Each line of the material is to be written out exactly.

== Material provided

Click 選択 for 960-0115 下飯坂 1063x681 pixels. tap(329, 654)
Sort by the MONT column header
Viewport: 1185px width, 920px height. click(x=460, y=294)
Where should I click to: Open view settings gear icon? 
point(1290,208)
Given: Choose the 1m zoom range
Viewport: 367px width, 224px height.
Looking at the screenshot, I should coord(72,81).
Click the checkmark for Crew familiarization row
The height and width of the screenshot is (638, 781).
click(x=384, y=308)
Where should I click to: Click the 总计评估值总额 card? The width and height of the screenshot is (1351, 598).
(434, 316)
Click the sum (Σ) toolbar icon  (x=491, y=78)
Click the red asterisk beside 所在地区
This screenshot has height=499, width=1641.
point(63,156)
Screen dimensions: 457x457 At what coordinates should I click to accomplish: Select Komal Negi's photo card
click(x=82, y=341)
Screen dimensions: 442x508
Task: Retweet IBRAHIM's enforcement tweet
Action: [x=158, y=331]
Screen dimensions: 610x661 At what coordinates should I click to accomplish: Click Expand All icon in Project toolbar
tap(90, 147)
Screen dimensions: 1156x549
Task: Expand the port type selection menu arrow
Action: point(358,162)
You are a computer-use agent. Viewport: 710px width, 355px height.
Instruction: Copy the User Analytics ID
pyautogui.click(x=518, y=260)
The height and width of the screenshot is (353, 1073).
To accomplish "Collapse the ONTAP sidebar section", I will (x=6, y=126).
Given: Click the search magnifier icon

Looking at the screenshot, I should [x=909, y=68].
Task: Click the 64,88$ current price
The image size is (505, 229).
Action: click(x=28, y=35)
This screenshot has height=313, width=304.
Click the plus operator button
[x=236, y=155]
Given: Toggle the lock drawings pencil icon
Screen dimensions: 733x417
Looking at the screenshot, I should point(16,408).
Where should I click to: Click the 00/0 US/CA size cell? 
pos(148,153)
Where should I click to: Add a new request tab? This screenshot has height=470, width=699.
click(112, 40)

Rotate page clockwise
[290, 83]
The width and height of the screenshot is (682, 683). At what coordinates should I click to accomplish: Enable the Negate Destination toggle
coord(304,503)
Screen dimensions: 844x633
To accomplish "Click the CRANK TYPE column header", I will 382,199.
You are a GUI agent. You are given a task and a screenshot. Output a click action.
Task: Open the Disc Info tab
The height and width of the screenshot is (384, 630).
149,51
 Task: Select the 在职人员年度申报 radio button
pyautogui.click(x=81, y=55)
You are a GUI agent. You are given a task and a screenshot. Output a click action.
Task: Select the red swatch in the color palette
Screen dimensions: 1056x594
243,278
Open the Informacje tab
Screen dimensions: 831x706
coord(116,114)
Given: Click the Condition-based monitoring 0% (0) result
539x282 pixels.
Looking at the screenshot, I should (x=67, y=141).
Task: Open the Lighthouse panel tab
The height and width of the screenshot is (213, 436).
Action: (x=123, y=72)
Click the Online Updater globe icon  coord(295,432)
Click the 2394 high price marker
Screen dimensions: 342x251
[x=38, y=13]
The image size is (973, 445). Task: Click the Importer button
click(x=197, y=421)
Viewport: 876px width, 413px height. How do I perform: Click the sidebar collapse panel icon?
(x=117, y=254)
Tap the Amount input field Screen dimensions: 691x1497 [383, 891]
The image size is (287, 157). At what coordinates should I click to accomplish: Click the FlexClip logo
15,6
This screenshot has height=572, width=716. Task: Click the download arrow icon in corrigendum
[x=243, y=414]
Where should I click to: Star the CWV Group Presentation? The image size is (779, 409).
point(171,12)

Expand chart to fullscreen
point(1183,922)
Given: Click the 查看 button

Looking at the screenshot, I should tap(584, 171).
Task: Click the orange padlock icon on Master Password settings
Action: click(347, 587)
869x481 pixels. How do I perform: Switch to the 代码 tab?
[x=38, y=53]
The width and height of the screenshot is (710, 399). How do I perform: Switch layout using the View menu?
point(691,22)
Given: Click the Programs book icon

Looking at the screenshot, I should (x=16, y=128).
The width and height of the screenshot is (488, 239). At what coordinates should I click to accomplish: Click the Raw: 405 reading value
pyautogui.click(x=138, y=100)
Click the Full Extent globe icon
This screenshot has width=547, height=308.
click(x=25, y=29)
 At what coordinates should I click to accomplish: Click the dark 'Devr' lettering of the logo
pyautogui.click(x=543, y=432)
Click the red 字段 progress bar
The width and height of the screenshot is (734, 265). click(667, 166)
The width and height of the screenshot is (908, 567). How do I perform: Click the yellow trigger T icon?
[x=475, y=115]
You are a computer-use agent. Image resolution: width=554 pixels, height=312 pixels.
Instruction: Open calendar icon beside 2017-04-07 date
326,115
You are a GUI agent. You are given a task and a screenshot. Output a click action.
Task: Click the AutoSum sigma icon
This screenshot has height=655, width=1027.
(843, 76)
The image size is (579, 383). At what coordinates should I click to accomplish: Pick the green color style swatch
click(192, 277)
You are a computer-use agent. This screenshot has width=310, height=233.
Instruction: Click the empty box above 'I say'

====

_Exercise result_
Click 選択 for 960-0115 下飯坂 1063x681 pixels. tap(329, 654)
Sort by the MONT column header
Viewport: 1185px width, 920px height. click(x=460, y=294)
Where should I click to: Open view settings gear icon? 
point(1290,208)
Given: Choose the 1m zoom range
Viewport: 367px width, 224px height.
Looking at the screenshot, I should coord(72,81).
Click the checkmark for Crew familiarization row
The height and width of the screenshot is (638, 781).
click(x=384, y=308)
Where should I click to: Click the 总计评估值总额 card? The width and height of the screenshot is (1351, 598).
(434, 316)
Click the sum (Σ) toolbar icon  (x=491, y=78)
Click the red asterisk beside 所在地区
This screenshot has height=499, width=1641.
point(63,156)
Screen dimensions: 457x457 At what coordinates should I click to accomplish: Select Komal Negi's photo card
click(x=82, y=341)
Screen dimensions: 442x508
Task: Retweet IBRAHIM's enforcement tweet
Action: [x=158, y=331]
Screen dimensions: 610x661 At what coordinates should I click to accomplish: Click Expand All icon in Project toolbar
tap(90, 147)
Screen dimensions: 1156x549
Task: Expand the port type selection menu arrow
Action: point(358,162)
You are a computer-use agent. Viewport: 710px width, 355px height.
Instruction: Copy the User Analytics ID
pyautogui.click(x=518, y=260)
The height and width of the screenshot is (353, 1073).
To accomplish "Collapse the ONTAP sidebar section", I will (x=6, y=126).
Given: Click the search magnifier icon

Looking at the screenshot, I should [x=909, y=68].
Task: Click the 64,88$ current price
The image size is (505, 229).
Action: click(x=28, y=35)
This screenshot has height=313, width=304.
Click the plus operator button
[x=236, y=155]
Given: Toggle the lock drawings pencil icon
Screen dimensions: 733x417
Looking at the screenshot, I should point(16,408).
Where should I click to: Click the 00/0 US/CA size cell? 
pos(148,153)
Where should I click to: Add a new request tab? This screenshot has height=470, width=699.
click(112, 40)

Rotate page clockwise
[290, 83]
The width and height of the screenshot is (682, 683). At what coordinates should I click to accomplish: Enable the Negate Destination toggle
coord(304,503)
Screen dimensions: 844x633
To accomplish "Click the CRANK TYPE column header", I will 382,199.
You are a GUI agent. You are given a task and a screenshot. Output a click action.
Task: Open the Disc Info tab
The height and width of the screenshot is (384, 630).
149,51
 Task: Select the 在职人员年度申报 radio button
pyautogui.click(x=81, y=55)
You are a GUI agent. You are given a task and a screenshot. Output a click action.
Task: Select the red swatch in the color palette
Screen dimensions: 1056x594
243,278
Open the Informacje tab
Screen dimensions: 831x706
coord(116,114)
Given: Click the Condition-based monitoring 0% (0) result
539x282 pixels.
Looking at the screenshot, I should (x=67, y=141).
Task: Open the Lighthouse panel tab
The height and width of the screenshot is (213, 436).
Action: (x=123, y=72)
Click the Online Updater globe icon  coord(295,432)
Click the 2394 high price marker
Screen dimensions: 342x251
[x=38, y=13]
The image size is (973, 445). Task: Click the Importer button
click(x=197, y=421)
Viewport: 876px width, 413px height. How do I perform: Click the sidebar collapse panel icon?
(x=117, y=254)
Tap the Amount input field Screen dimensions: 691x1497 [383, 891]
The image size is (287, 157). At what coordinates should I click to accomplish: Click the FlexClip logo
15,6
This screenshot has height=572, width=716. Task: Click the download arrow icon in corrigendum
[x=243, y=414]
Where should I click to: Star the CWV Group Presentation? The image size is (779, 409).
point(171,12)

Expand chart to fullscreen
point(1183,922)
Given: Click the 查看 button

Looking at the screenshot, I should tap(584, 171).
Task: Click the orange padlock icon on Master Password settings
Action: click(347, 587)
869x481 pixels. How do I perform: Switch to the 代码 tab?
[x=38, y=53]
The width and height of the screenshot is (710, 399). How do I perform: Switch layout using the View menu?
point(691,22)
Given: Click the Programs book icon

Looking at the screenshot, I should (x=16, y=128).
The width and height of the screenshot is (488, 239). At what coordinates should I click to accomplish: Click the Raw: 405 reading value
pyautogui.click(x=138, y=100)
Click the Full Extent globe icon
This screenshot has width=547, height=308.
click(x=25, y=29)
 At what coordinates should I click to accomplish: Click the dark 'Devr' lettering of the logo
pyautogui.click(x=543, y=432)
Click the red 字段 progress bar
The width and height of the screenshot is (734, 265). click(667, 166)
The width and height of the screenshot is (908, 567). How do I perform: Click the yellow trigger T icon?
[x=475, y=115]
You are a computer-use agent. Image resolution: width=554 pixels, height=312 pixels.
Instruction: Open calendar icon beside 2017-04-07 date
326,115
You are a GUI agent. You are given a task and a screenshot. Output a click action.
Task: Click the AutoSum sigma icon
This screenshot has height=655, width=1027.
(843, 76)
The image size is (579, 383). At what coordinates should I click to accomplish: Pick the green color style swatch
click(192, 277)
You are a computer-use agent. This screenshot has width=310, height=233.
Instruction: Click the empty box above 'I say'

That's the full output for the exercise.